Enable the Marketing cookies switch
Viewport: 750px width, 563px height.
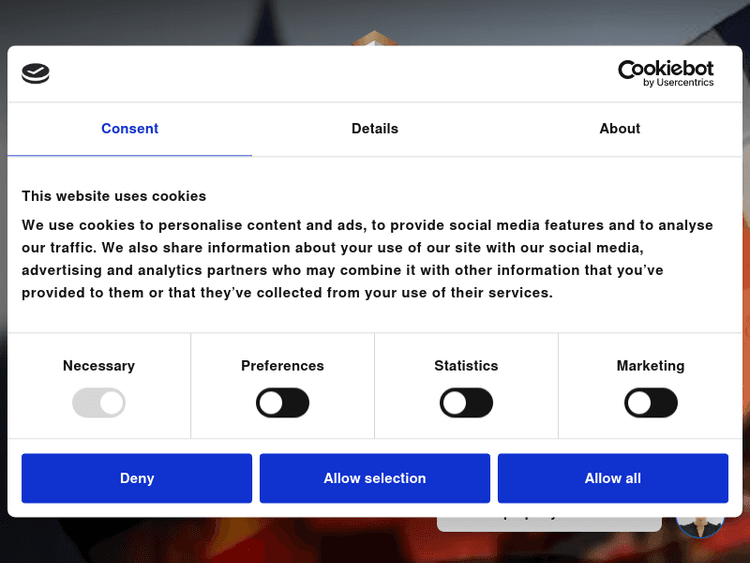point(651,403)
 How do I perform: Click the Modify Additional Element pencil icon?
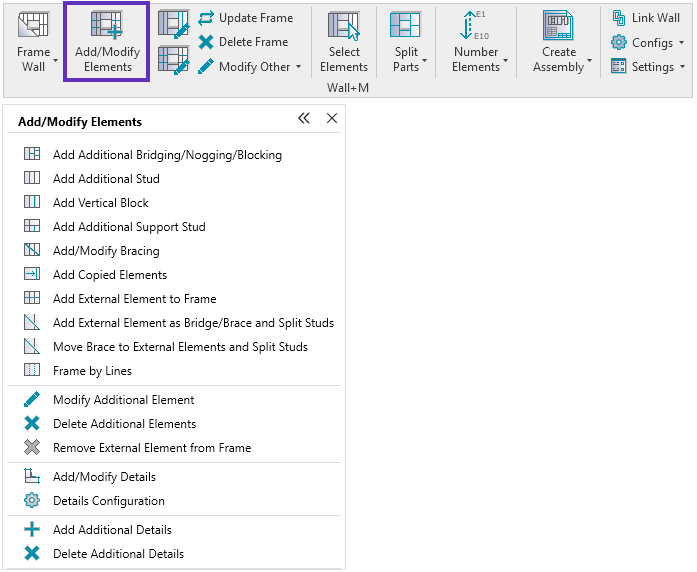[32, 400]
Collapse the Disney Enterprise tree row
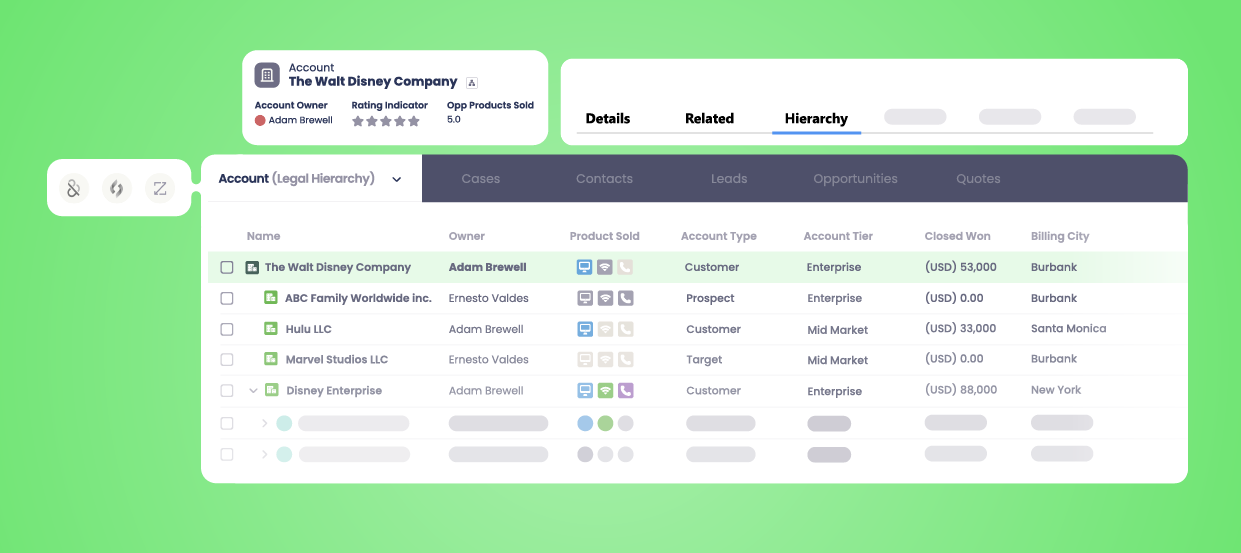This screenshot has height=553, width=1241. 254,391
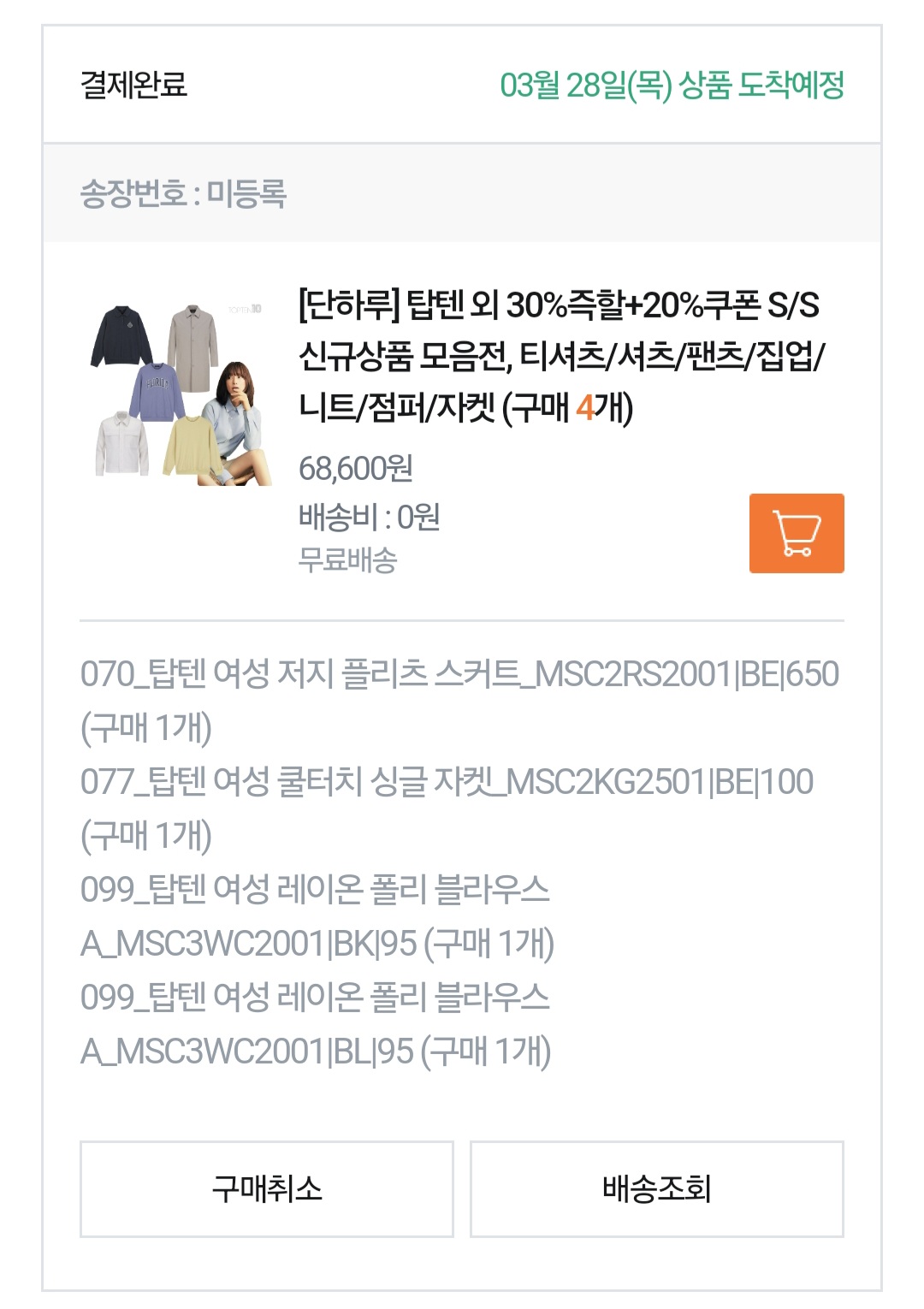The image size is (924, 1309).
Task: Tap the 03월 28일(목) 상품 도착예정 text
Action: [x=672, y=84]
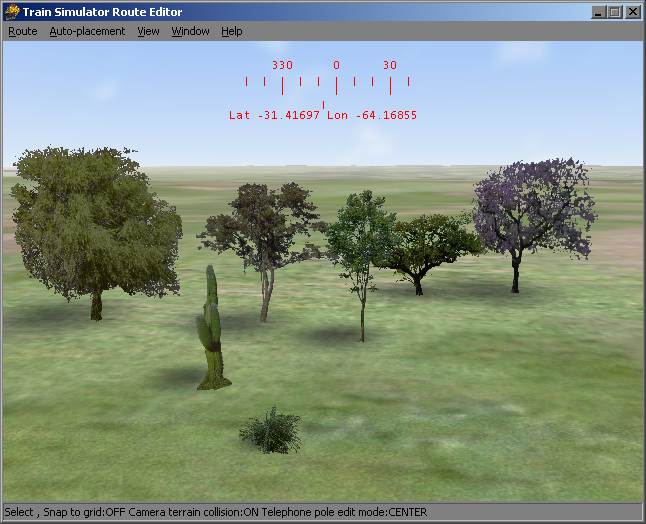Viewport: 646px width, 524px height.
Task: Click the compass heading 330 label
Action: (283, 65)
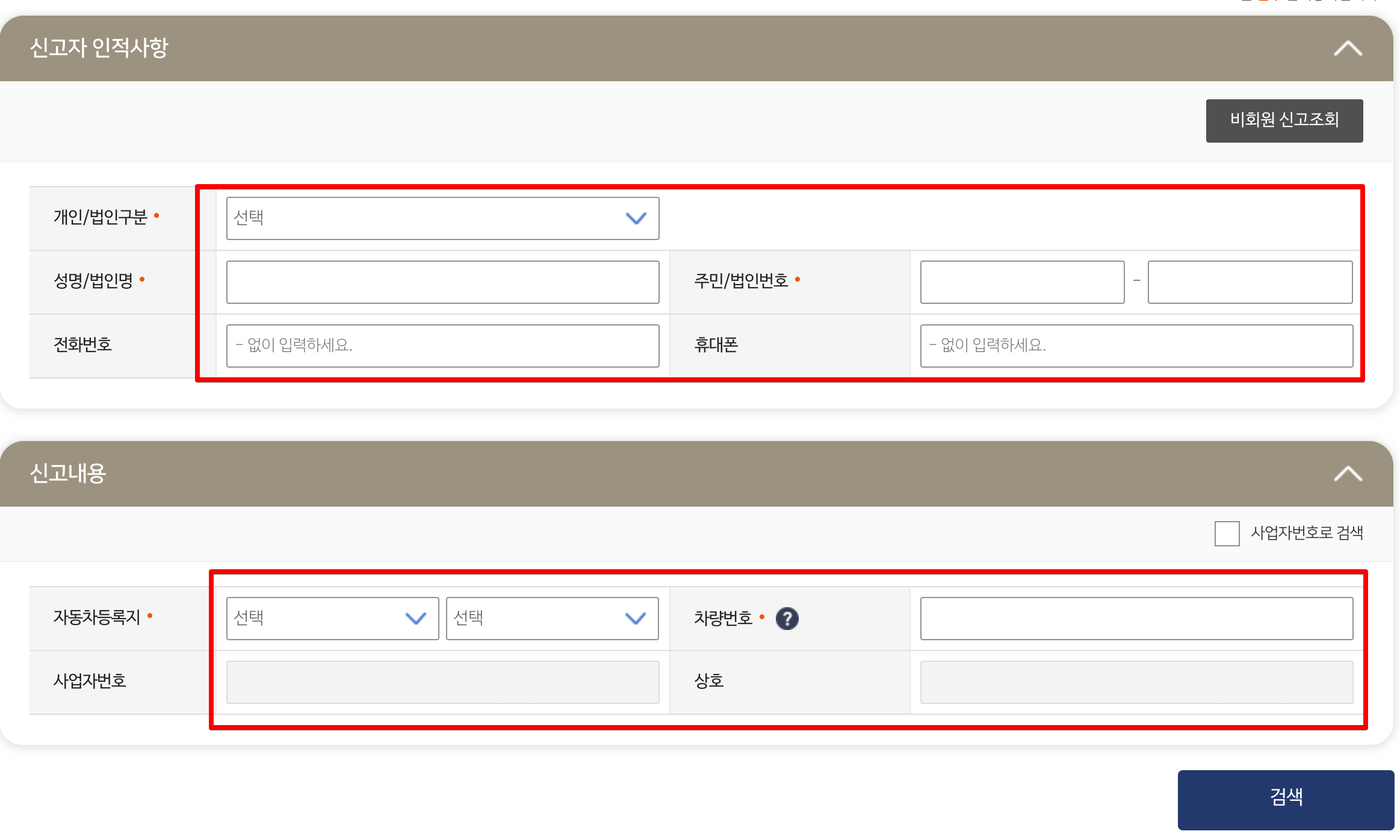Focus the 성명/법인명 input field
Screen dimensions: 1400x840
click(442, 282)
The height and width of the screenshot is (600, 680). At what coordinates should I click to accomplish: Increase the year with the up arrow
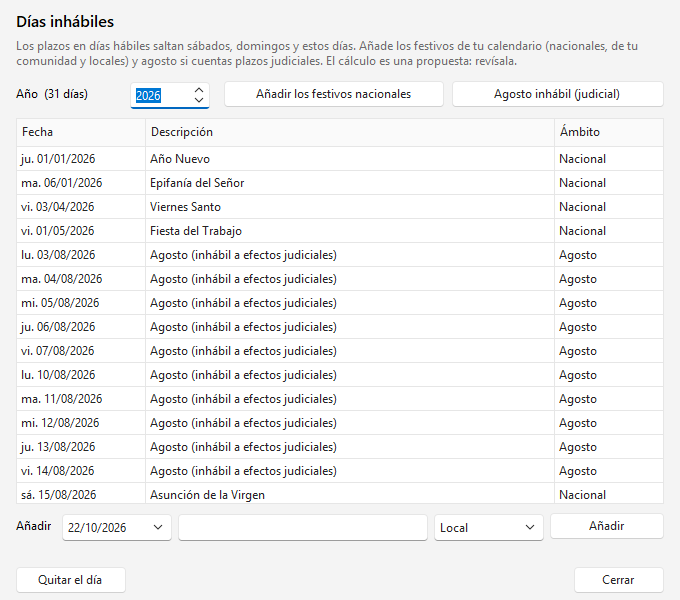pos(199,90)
• • • • •
# WORK TASK
Please set down the records above word for word and omit their pictures.

# FINAL ANSWER
Enable the Marketing cookies switch
Viewport: 750px width, 563px height.
point(651,403)
 How do I perform: Click the Modify Additional Element pencil icon?
[32, 400]
Collapse the Disney Enterprise tree row
This screenshot has height=553, width=1241. 254,391
The image size is (924, 1309).
Task: Tap the 03월 28일(목) 상품 도착예정 text
Action: [x=672, y=84]
Viewport: 646px width, 524px height.
Task: Click the compass heading 330 label
Action: (283, 65)
Focus the 성명/법인명 input field
Screen dimensions: 1400x840
click(442, 282)
The height and width of the screenshot is (600, 680). At what coordinates should I click to accomplish: Increase the year with the up arrow
pos(199,90)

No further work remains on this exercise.